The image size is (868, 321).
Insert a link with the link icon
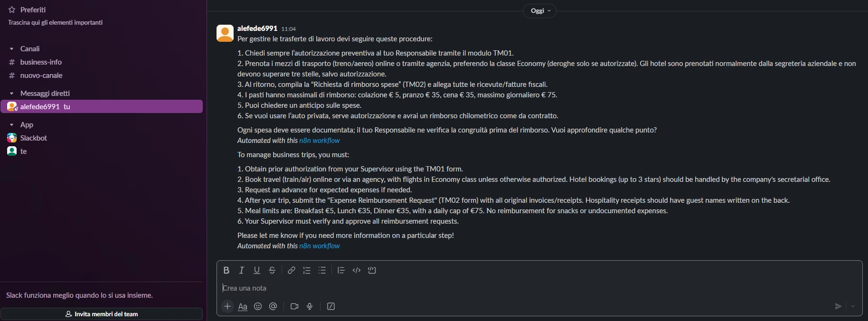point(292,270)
...
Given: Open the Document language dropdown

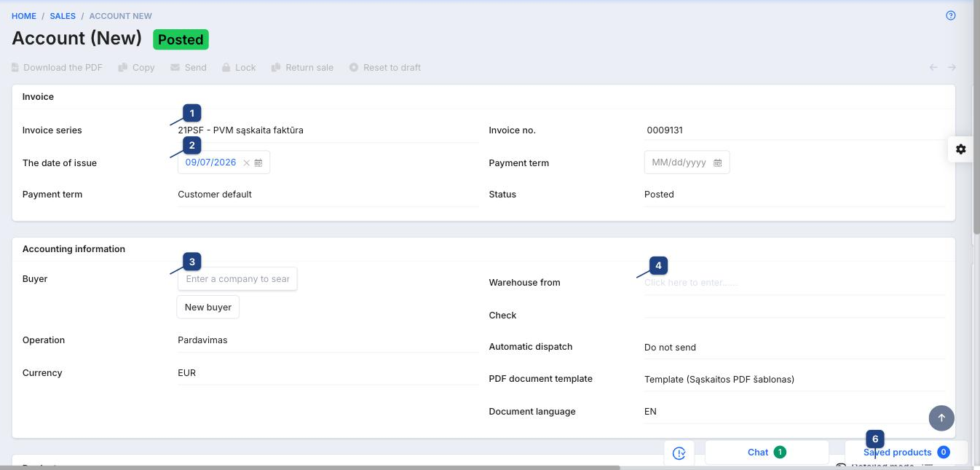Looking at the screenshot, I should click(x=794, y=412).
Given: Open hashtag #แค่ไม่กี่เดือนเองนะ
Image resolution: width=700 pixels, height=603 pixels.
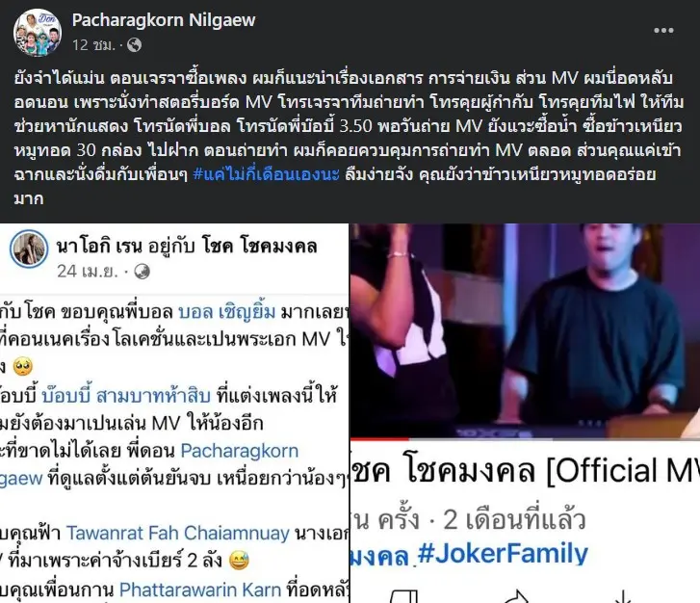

Problem description. Reproduce the lines from the one containing "Given: Open hashtag #แค่ไม่กี่เดือนเองนะ" through the one containing "Image resolution: width=700", substituting "px" for every occurrence of "pixels" and leaving everything else unchanged.

Solution to this task.
Given: Open hashtag #แค่ไม่กี่เดือนเองนะ
Image resolution: width=700 px, height=603 px.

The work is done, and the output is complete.